Every commit is a data point. MSR treats version history as a rich dataset for training AI models — commit messages become natural language labels, diffs become input features, and branches capture development workflows.

Rule-Based vs. Data-Driven Approaches

Not all AI systems learn from data. Some encode expert knowledge directly as hand-crafted rules — IF/THEN patterns created by domain experts. These rule-based systems require no training data but are brittle, fail on edge cases, and are hard to scale.

Modern software engineering automation has moved decisively toward data-driven approaches, particularly deep learning. These models learn patterns automatically from large datasets, generalize to unseen examples, and improve with more data. The trade-off: they require vast amounts of high-quality training data.

Deep learning models are highly dependent on data. They require vast amounts of data to effectively learn and generalize. This is why mining software repositories — the systematic collection and preparation of code data — is the essential first step in the AI4SE pipeline.

Why So Much Data?

Deep learning models are fundamentally statistical pattern matchers. They learn by observing millions of examples and discovering regularities — correlations between inputs and outputs that generalize to unseen data. The more complex the task, the more examples the model needs to learn robust patterns rather than memorizing surface-level noise.

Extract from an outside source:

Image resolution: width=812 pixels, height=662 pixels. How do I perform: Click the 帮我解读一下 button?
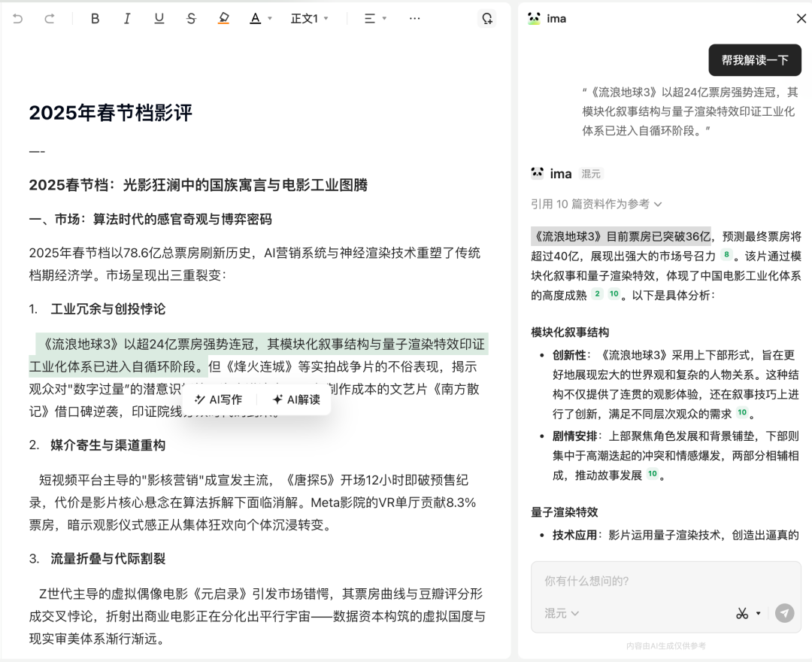point(755,60)
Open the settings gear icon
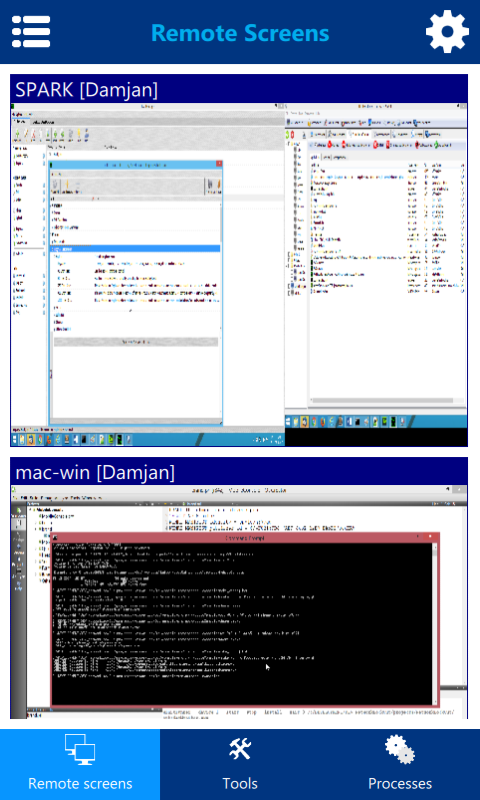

Consider an analogy from computer vision: a model trained to classify cat breeds needs millions of labeled photographs to distinguish a Maine Coon from a Norwegian Forest Cat. With only a few hundred images, it might latch onto background color or image resolution instead of actual feline features. The same principle applies to code. A model that learns to summarize Java methods needs millions of method–summary pairs to understand that return a + b; is an addition regardless of whether the variables are named x and y, left and right, or salary and bonus.

What Do We Mine?

Software repositories are uniquely rich because they contain both source code and natural language, tightly interleaved:

  • Source code — method bodies, class definitions, configuration files
  • Comments & documentation — Javadoc, docstrings, inline annotations
  • Commit messages — concise descriptions of what changed and why
  • Issue reports & discussions — bug descriptions, feature requests, design debates
  • Code reviews — pull request comments explaining improvements, catching mistakes

Each of these artifacts provides a different view of developer intent. By mining all of them, we can train models that understand not just what code does, but why it was written that way.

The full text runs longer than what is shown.